Nothing worth reporting on has been produced in our kitchen in the last few weeks, so here's the next best thing - potential future meals from our backyard! Y and our neighbour ploughed up the yard a few months ago and planted many things, some of which are now almost ready to eat! Hooray! I did my best to cleverly photograph just the vegetables and not the weeds, but it turned out to be an impossible task. At least it's proof that we don't use herbicides I suppose. So, we have eggplants, yellow zucchinis (which M was devastated to discover only LOOK like bananas), and shishito (somewhere between a chilli and a capsicum).
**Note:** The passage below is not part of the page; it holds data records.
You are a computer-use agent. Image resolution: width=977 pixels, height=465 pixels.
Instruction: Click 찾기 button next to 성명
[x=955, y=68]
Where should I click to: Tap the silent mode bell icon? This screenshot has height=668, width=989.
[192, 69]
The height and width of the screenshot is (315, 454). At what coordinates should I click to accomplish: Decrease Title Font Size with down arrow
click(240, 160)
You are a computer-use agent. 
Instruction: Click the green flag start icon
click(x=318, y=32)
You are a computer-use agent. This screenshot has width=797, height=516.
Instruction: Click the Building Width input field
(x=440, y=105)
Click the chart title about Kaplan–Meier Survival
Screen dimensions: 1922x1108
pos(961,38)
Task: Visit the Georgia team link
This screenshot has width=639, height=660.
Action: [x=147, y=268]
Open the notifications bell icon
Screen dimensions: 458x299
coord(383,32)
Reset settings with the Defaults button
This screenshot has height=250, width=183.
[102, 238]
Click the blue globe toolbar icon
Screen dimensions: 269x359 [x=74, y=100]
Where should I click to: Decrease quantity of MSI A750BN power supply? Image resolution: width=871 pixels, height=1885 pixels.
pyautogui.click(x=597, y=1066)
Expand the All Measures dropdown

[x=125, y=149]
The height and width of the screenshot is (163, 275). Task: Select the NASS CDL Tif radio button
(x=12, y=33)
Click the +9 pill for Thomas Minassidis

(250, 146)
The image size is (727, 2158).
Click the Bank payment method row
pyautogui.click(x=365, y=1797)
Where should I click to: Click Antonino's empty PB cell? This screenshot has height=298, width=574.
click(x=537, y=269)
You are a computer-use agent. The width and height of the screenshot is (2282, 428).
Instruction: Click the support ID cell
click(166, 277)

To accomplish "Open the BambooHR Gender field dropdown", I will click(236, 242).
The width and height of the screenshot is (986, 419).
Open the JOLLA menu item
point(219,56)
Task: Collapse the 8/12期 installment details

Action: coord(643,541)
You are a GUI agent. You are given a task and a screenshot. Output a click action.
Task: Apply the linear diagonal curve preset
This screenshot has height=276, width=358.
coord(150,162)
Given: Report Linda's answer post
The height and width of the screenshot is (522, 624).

Tomatoes, chillis, pumpkins, and cucumbers are still on the way. It was a long cold winter this year - there was apparently still snow on the ground in May - which means everyone's vegetables have gotten off to a slow start. That is to say in practical terms, that cucumbers are being given away by the handful, not by the bucketful like they were this time last year.




The hydrangeas have started flowering around here at last as well which is really exciting. I never realised how much I liked them before. When I went to take some photos of the ones in our garden, this is what I found though! I got totally distracted and never got around to photographing the flowers! I'm going to have to go and find out what it's called now.



And here, with nothing much else to distract my attention, I ended up taking some flower photos. These are the hydrangeas flowering at the Shinto shrine next door to our house. It wasn't really great weather today, but you get the idea. Aren't they just ever so pretty?

7.7.10

The Pied Piper

It's very exciting, there's going to be a movie made in the village! And the old Kuimaru Primary School, half of which was knocked down late last year, is going to be the main filming site! Once the filming's finished, they'll knock the rest of it down. What a huge waste of a fantastic building. The director, a guy called Tsubokawa Takushi (sorry, Japanese only link, the next one too), apparently traveled all over Japan looking for the perfect spot and found it here in the village. How flattering!

The movie's about the problems that little rural places are having all over the world right now because most of the young people leave and never go back, so the film is going to be called 'Hamlyn', as in the Pied Piper of Hamlyn. Apparently some of the actors in it are very famous, and they're all working for free because Tsubokawa-san has no budget at all for the project. He's won a few prizes at big international film festivals, but it pretty much unheard of here. Well, here's hoping this changes all that for him. Y, M and I hung out with him and a few of his band members (Kumonosu Quartet, Tsubokawa-san's an accordionist, amazing!!) and showed them around a bit with the help of the principal of the local primary school. The batteries for my camera ran out after this first photo at the school though...sigh. We went to some very beautiful places, so we'll have to go back with new batteries sometime.